### GIVEN RECORDS
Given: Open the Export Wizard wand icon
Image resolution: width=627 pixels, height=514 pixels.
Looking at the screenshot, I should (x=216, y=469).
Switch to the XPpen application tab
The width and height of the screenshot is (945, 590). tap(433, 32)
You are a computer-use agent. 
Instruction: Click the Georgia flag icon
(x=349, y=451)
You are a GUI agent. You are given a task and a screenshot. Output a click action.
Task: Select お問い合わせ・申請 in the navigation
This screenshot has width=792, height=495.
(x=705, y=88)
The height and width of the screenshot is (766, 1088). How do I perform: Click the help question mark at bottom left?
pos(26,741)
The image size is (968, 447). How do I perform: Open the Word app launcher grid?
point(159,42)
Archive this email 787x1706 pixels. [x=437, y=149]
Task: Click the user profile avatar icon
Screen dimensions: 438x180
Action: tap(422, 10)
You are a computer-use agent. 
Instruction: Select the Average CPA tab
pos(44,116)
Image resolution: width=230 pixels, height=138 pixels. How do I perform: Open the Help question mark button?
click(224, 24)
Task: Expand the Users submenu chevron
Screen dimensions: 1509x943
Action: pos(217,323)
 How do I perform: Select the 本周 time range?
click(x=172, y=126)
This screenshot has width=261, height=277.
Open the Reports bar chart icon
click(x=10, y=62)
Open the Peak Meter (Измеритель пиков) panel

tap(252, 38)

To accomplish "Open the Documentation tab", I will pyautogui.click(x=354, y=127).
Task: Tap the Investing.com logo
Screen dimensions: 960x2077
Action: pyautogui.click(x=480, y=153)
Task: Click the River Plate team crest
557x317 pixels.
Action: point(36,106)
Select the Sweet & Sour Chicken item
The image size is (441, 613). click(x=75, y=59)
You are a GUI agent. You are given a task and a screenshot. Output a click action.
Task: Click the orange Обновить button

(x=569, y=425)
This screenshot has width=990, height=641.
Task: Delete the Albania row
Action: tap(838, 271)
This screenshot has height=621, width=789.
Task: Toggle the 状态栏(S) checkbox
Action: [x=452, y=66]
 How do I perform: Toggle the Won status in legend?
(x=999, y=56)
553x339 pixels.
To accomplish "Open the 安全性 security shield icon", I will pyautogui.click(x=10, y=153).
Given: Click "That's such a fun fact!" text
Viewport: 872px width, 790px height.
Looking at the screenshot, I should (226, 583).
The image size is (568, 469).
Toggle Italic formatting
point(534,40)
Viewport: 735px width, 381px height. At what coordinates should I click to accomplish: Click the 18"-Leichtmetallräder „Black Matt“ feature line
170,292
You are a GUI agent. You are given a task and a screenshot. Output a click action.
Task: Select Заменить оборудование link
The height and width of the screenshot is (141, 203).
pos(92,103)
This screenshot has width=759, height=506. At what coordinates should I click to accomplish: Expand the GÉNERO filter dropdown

### TASK DETAILS
Word for word, set down all of the material.

### YOUR RESPONSE
Given: Open the Export Wizard wand icon
Image resolution: width=627 pixels, height=514 pixels.
Looking at the screenshot, I should (x=216, y=469).
Switch to the XPpen application tab
The width and height of the screenshot is (945, 590). tap(433, 32)
You are a computer-use agent. 
Instruction: Click the Georgia flag icon
(x=349, y=451)
You are a GUI agent. You are given a task and a screenshot. Output a click action.
Task: Select お問い合わせ・申請 in the navigation
This screenshot has width=792, height=495.
(x=705, y=88)
The height and width of the screenshot is (766, 1088). How do I perform: Click the help question mark at bottom left?
pos(26,741)
The image size is (968, 447). How do I perform: Open the Word app launcher grid?
point(159,42)
Archive this email 787x1706 pixels. [x=437, y=149]
Task: Click the user profile avatar icon
Screen dimensions: 438x180
Action: tap(422, 10)
You are a computer-use agent. 
Instruction: Select the Average CPA tab
pos(44,116)
Image resolution: width=230 pixels, height=138 pixels. How do I perform: Open the Help question mark button?
click(224, 24)
Task: Expand the Users submenu chevron
Screen dimensions: 1509x943
Action: pos(217,323)
 How do I perform: Select the 本周 time range?
click(x=172, y=126)
This screenshot has width=261, height=277.
Open the Reports bar chart icon
click(x=10, y=62)
Open the Peak Meter (Измеритель пиков) panel

tap(252, 38)

To accomplish "Open the Documentation tab", I will pyautogui.click(x=354, y=127).
Task: Tap the Investing.com logo
Screen dimensions: 960x2077
Action: pyautogui.click(x=480, y=153)
Task: Click the River Plate team crest
557x317 pixels.
Action: point(36,106)
Select the Sweet & Sour Chicken item
The image size is (441, 613). click(x=75, y=59)
You are a GUI agent. You are given a task and a screenshot. Output a click action.
Task: Click the orange Обновить button

(x=569, y=425)
This screenshot has width=990, height=641.
Task: Delete the Albania row
Action: tap(838, 271)
This screenshot has height=621, width=789.
Task: Toggle the 状态栏(S) checkbox
Action: [x=452, y=66]
 How do I perform: Toggle the Won status in legend?
(x=999, y=56)
553x339 pixels.
To accomplish "Open the 安全性 security shield icon", I will pyautogui.click(x=10, y=153).
Given: Click "That's such a fun fact!" text
Viewport: 872px width, 790px height.
Looking at the screenshot, I should (226, 583).
The image size is (568, 469).
Toggle Italic formatting
point(534,40)
Viewport: 735px width, 381px height. At what coordinates should I click to accomplish: Click the 18"-Leichtmetallräder „Black Matt“ feature line
170,292
You are a GUI agent. You are given a task and a screenshot. Output a click action.
Task: Select Заменить оборудование link
The height and width of the screenshot is (141, 203).
pos(92,103)
This screenshot has width=759, height=506. At what coordinates should I click to accomplish: Expand the GÉNERO filter dropdown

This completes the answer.